At Loyola I became Igor to Chris’s Dr. Frankenstein. I managed an A in my Computer Science class by shrewdly partnering with him on a mandatory programming project. My part was to carry the punch cards of “our” program carefully to the computer center without dropping them. (I never knew what “our” program was supposed to do, and I think Chris was relieved I never asked.)
As far as Chris being a polymath: in our senior year, I told him I was really sweating my upcoming Graduate Record Exam (GRE) in Political Science. He’d taken a poly sci class as an elective, and he offered to take the exam with me for moral support. I cranked hard on prep, while Chris read Sci Fi novels. I showed up on exam day a wreck; Chris arrived giggling and whistling. We both scored in the 98th percentile.

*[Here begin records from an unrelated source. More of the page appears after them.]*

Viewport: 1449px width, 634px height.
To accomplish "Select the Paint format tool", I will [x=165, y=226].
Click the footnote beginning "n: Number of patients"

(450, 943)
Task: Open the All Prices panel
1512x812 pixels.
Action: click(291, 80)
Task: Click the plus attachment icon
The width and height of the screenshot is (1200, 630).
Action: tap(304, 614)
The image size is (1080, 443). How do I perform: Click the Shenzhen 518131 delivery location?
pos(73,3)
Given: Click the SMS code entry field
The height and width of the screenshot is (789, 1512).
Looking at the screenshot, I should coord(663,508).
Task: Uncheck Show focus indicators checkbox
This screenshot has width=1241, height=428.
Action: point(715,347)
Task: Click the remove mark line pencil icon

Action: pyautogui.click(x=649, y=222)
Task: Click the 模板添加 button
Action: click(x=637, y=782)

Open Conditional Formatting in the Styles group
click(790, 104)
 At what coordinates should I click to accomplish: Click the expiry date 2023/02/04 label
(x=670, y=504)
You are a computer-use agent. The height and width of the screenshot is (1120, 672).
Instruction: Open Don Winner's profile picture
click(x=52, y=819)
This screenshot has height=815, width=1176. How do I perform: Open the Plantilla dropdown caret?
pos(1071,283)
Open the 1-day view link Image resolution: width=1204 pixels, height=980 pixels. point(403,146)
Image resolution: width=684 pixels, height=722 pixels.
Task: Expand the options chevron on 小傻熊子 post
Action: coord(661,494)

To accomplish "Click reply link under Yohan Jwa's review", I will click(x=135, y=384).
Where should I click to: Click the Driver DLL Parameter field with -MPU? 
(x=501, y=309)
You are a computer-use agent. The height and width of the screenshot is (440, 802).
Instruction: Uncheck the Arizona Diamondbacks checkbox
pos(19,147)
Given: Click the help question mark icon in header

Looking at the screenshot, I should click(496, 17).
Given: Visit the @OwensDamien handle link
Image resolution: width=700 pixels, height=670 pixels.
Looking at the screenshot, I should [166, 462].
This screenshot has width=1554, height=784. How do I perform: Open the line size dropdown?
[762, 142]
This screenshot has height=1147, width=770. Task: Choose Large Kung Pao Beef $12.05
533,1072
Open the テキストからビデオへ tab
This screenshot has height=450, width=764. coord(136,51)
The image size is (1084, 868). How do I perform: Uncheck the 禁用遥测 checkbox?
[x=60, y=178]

Just prior to graduation Chris showed me his calculations for launching water balloons off the roof of the Science Building toward the girls dormitory using an enormous piece of latex as the launcher. The balloons never made it past the edge of the roof, but Chris just laughed hysterically throughout the caper all the same.
Chris receiving a Science Fair award for his project entitiled “A Working Time Machine”
I lost track of Chris after graduation. I traipsed off to Europe, while he headed off to the University of Indiana graduate school. While I hitchhiked and vagabonded, Chris earned a double PhD in Chemistry and Physics. In December of 1974, I got a call from a friend. Chris had been on his way to a Department of Defense interview when his plane, TWA flight 514, strayed from its assigned vector and crashed into Mount Weather, just outside Washington D.C., killing all 92 aboard.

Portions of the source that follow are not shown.